## Source material
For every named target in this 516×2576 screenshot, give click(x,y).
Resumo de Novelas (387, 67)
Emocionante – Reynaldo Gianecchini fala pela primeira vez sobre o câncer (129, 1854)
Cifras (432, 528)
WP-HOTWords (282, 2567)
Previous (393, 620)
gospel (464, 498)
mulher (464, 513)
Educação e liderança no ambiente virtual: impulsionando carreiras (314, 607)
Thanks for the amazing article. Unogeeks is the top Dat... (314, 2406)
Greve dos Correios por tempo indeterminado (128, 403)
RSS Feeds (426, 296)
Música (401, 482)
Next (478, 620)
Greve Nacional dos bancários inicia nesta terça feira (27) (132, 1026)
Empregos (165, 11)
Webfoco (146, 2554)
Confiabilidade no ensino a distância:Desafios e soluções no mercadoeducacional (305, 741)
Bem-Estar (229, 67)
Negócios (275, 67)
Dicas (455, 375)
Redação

## What is needed
Give back the full listing exactly as it stands above.

## Answer for the task
For every named target in this 516×2576 screenshot, give click(x,y).
Resumo de Novelas (387, 67)
Emocionante – Reynaldo Gianecchini fala pela primeira vez sobre o câncer (129, 1854)
Cifras (432, 528)
WP-HOTWords (282, 2567)
Previous (393, 620)
gospel (464, 498)
mulher (464, 513)
Educação e liderança no ambiente virtual: impulsionando carreiras (314, 607)
Thanks for the amazing article. Unogeeks is the top Dat... (314, 2406)
Greve dos Correios por tempo indeterminado (128, 403)
RSS Feeds (426, 296)
Música (401, 482)
Next (478, 620)
Greve Nacional dos bancários inicia nesta terça feira (27) (132, 1026)
Empregos (165, 11)
Webfoco (146, 2554)
Confiabilidade no ensino a distância:Desafios e soluções no mercadoeducacional (305, 741)
Bem-Estar (229, 67)
Negócios (275, 67)
Dicas (455, 375)
Redação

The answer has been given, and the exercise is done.